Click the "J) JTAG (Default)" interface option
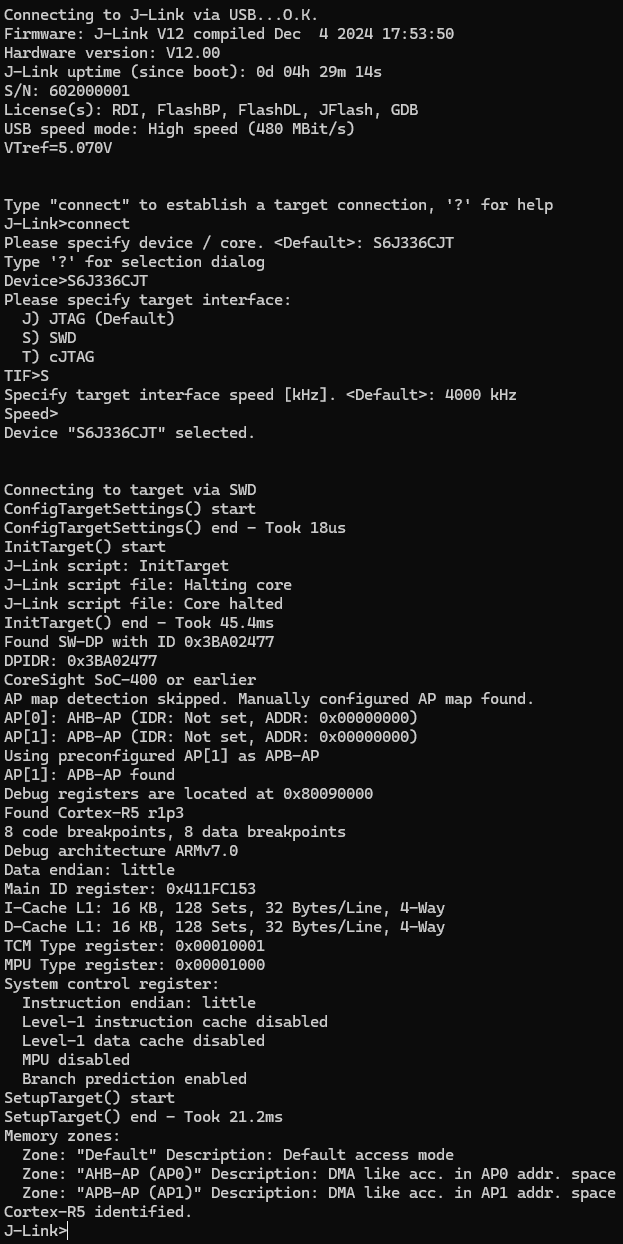Viewport: 623px width, 1244px height. pyautogui.click(x=98, y=319)
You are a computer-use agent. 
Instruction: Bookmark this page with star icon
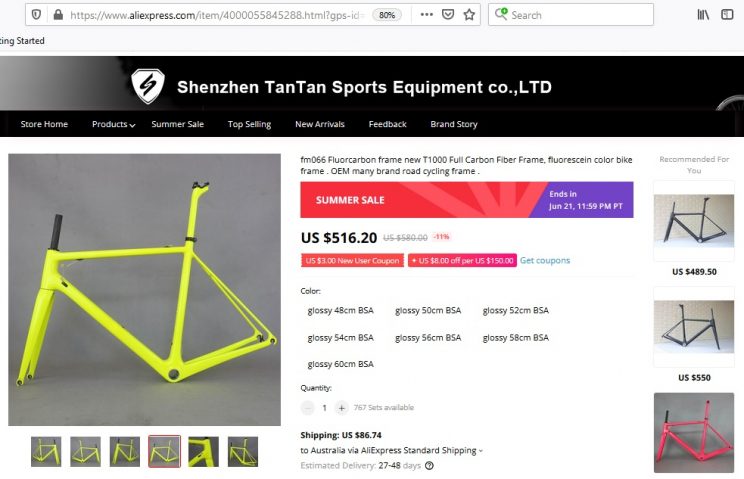(x=469, y=15)
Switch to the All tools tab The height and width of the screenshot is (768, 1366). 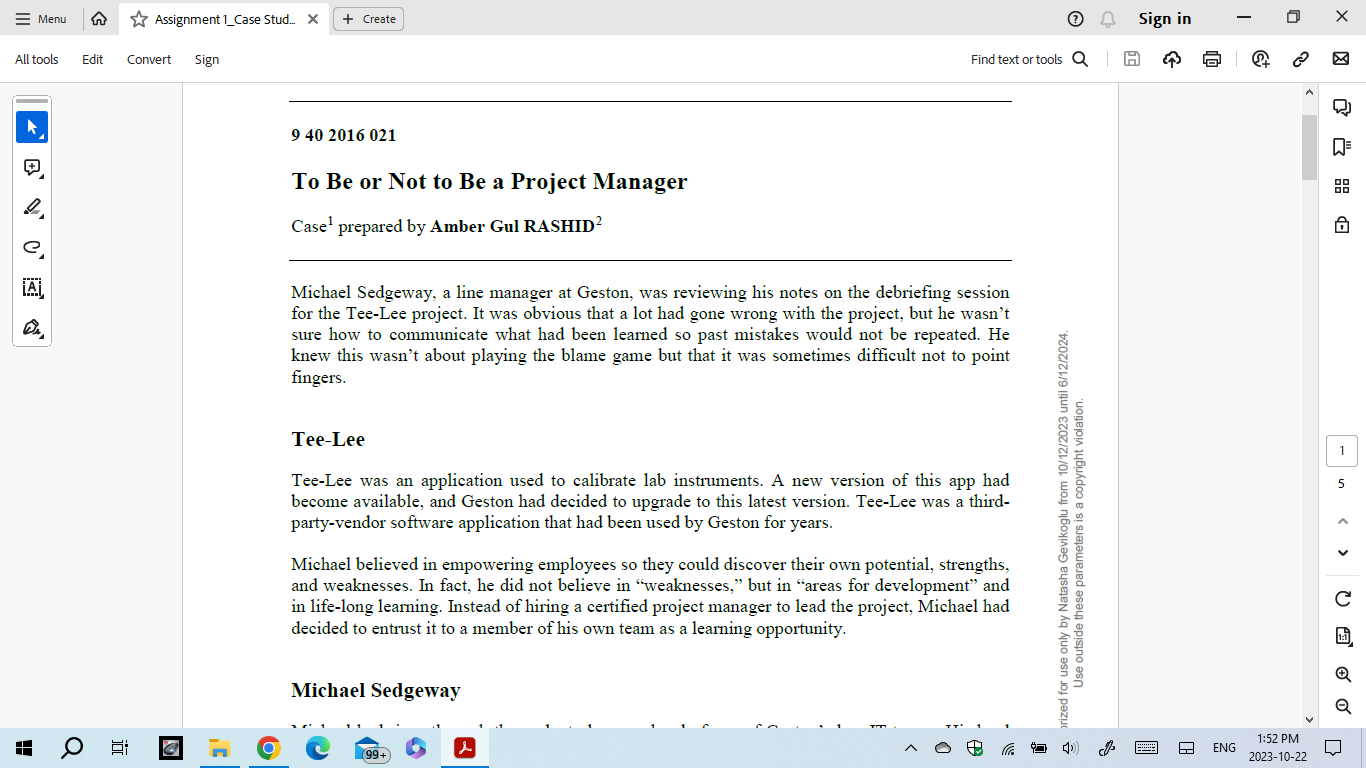pyautogui.click(x=36, y=59)
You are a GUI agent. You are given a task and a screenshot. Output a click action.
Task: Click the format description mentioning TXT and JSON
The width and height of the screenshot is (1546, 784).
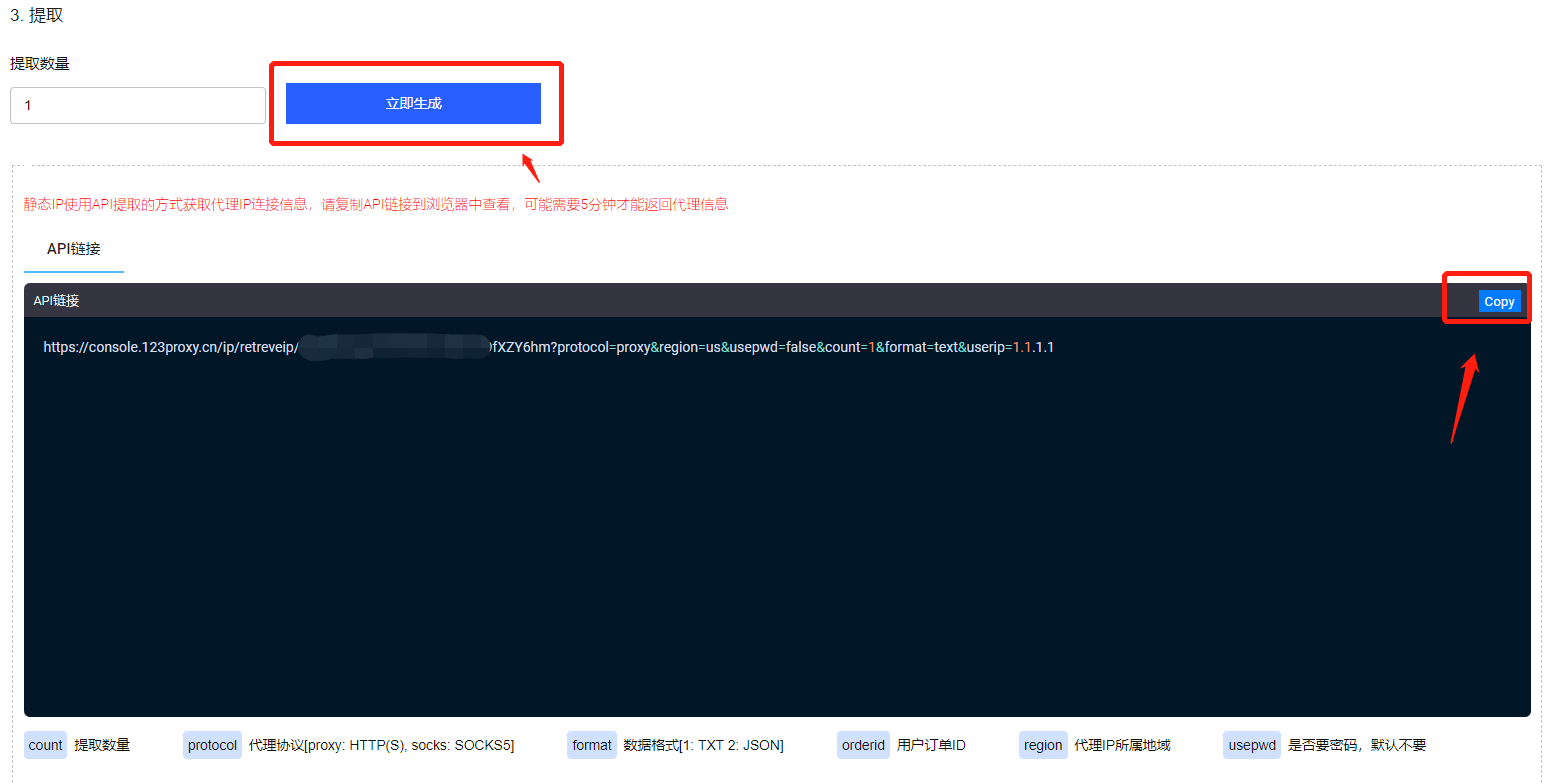pyautogui.click(x=703, y=745)
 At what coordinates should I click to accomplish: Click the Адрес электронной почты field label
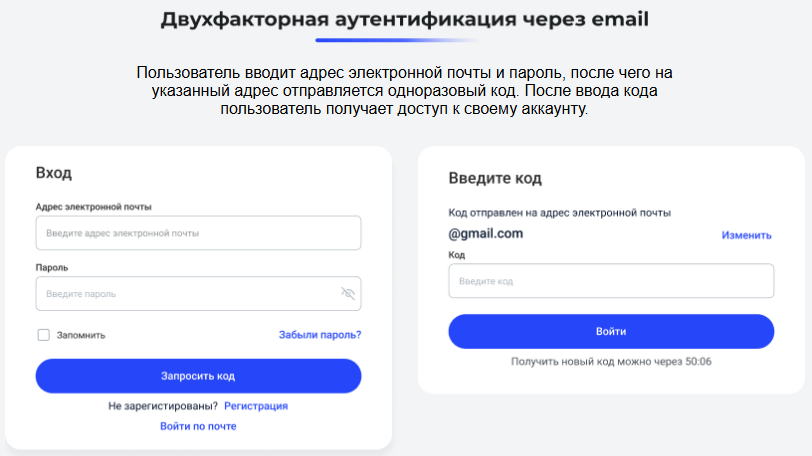click(93, 207)
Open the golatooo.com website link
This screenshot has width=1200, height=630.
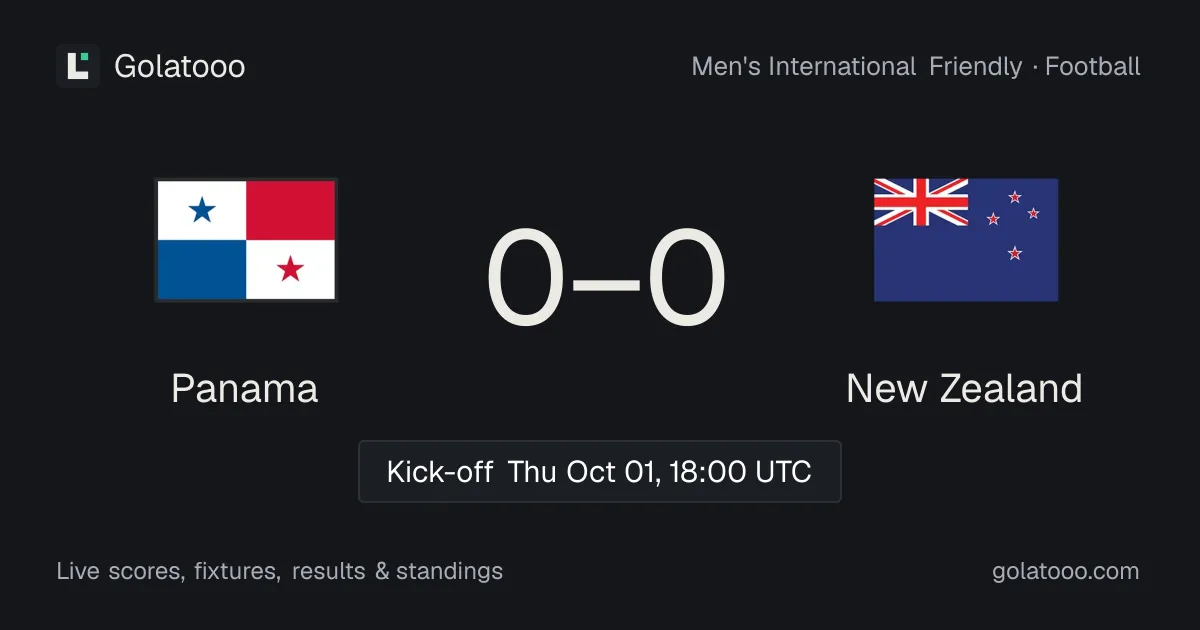click(x=1066, y=571)
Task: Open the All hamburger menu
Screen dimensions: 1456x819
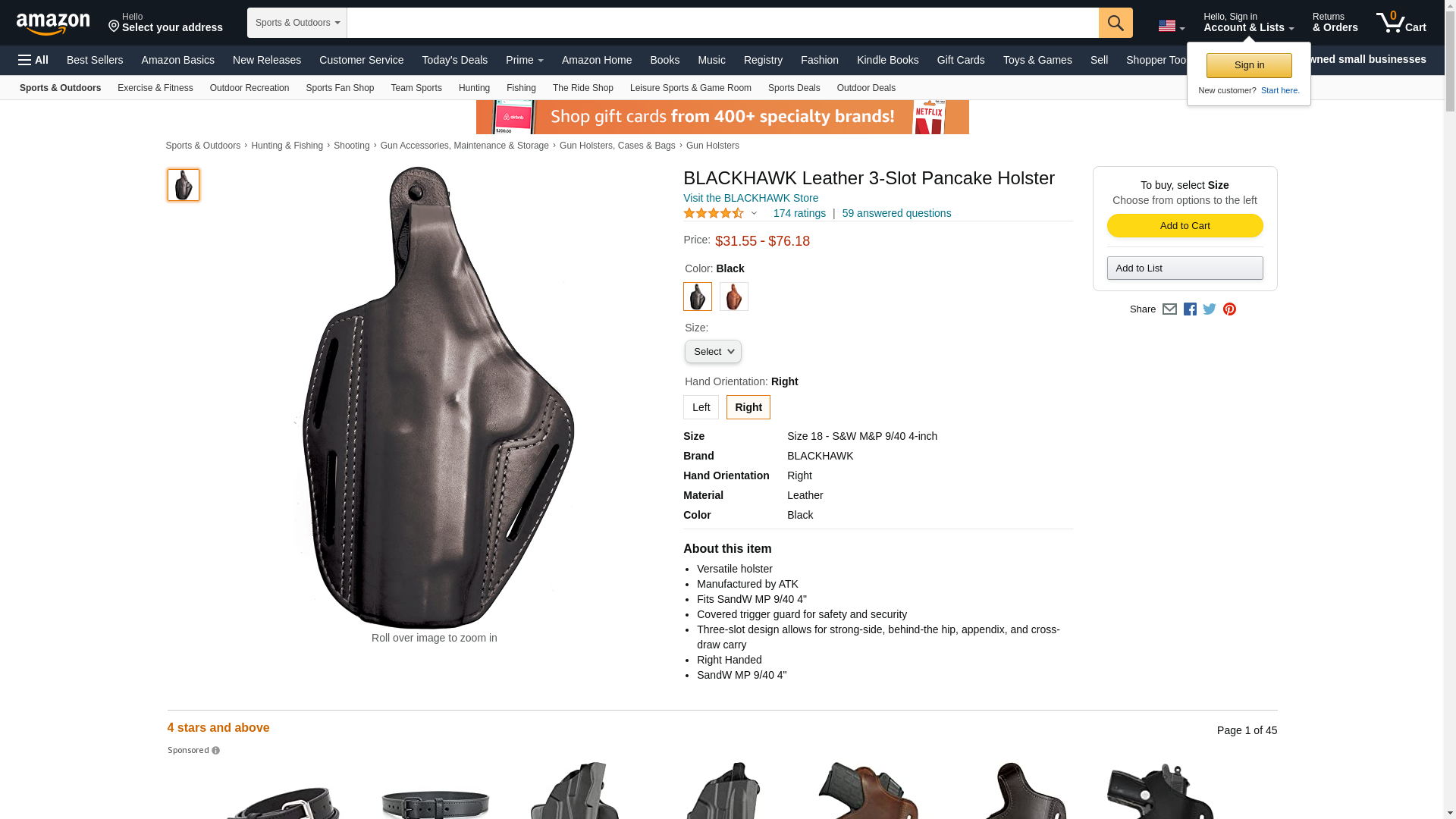Action: pos(33,60)
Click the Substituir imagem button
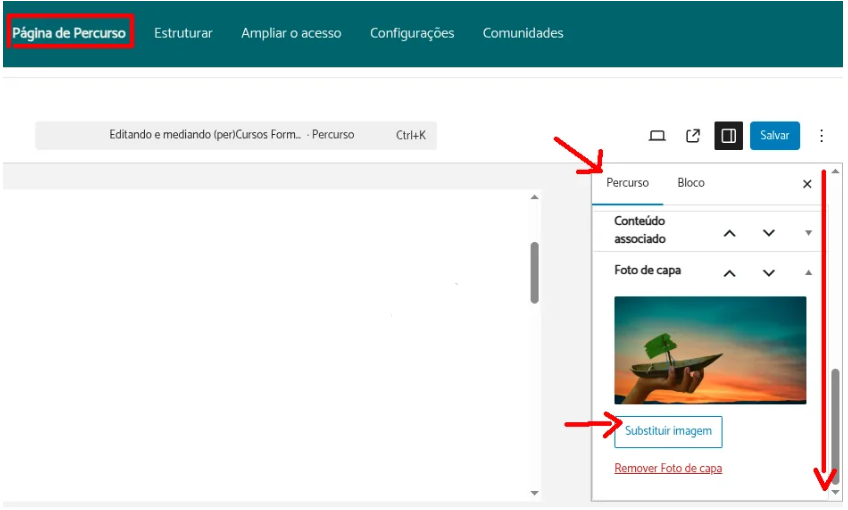848x510 pixels. [668, 432]
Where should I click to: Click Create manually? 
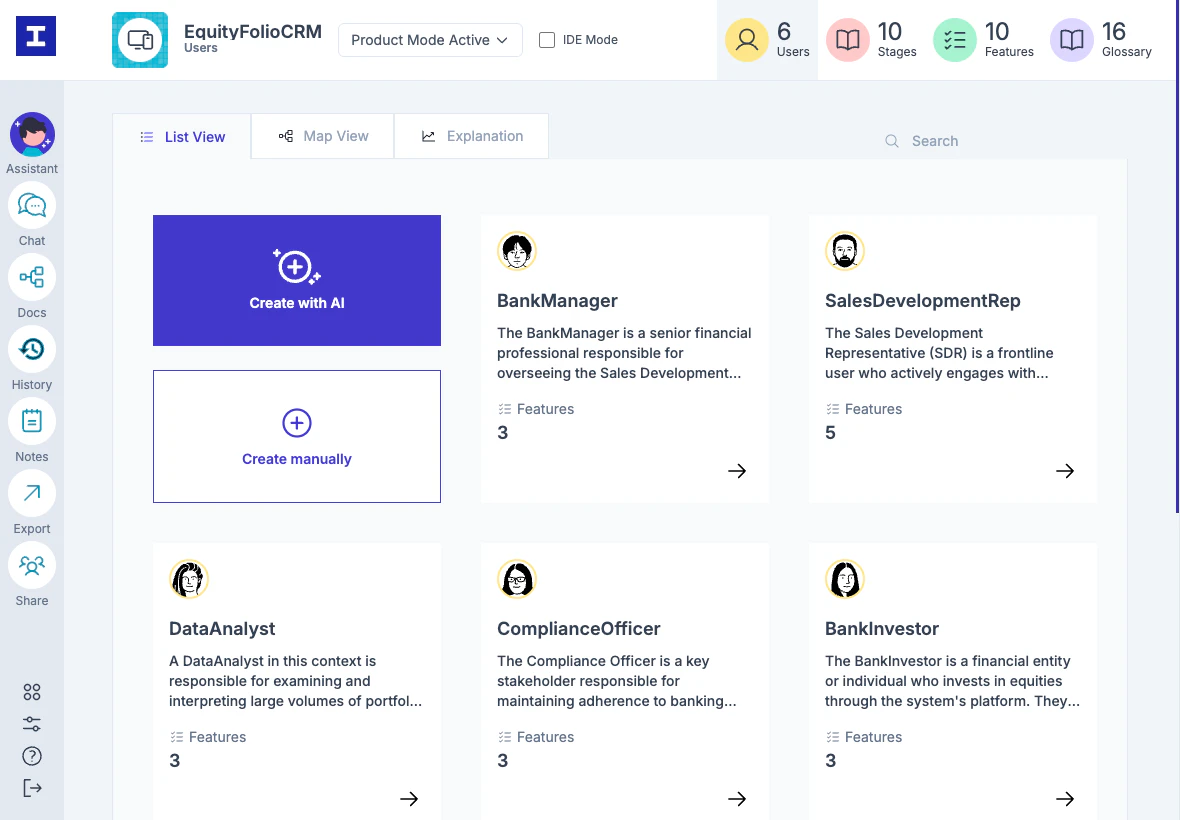tap(296, 436)
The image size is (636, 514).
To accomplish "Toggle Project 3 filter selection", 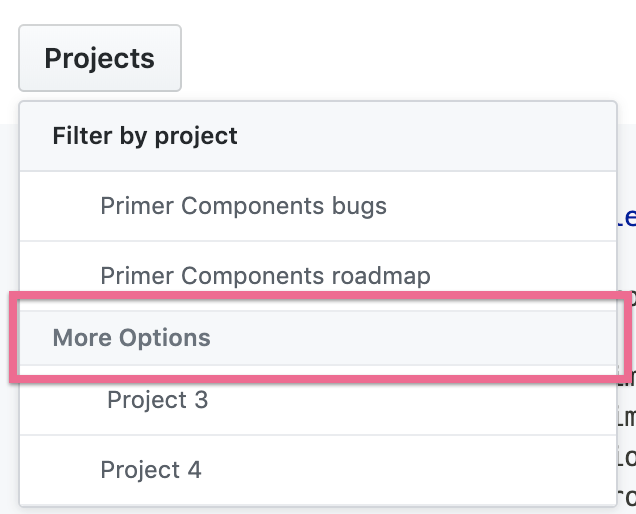I will [158, 400].
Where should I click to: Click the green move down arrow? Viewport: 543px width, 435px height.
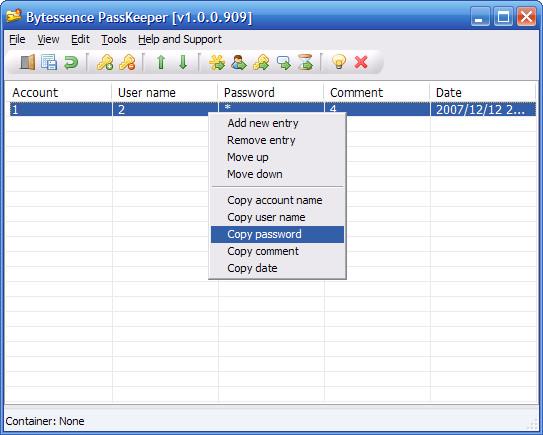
* * *
What the exercise asks =>
Return each line of the material above that holds the string "Open".

Task response =>
Open the golatooo.com website link
Task: Open the All hamburger menu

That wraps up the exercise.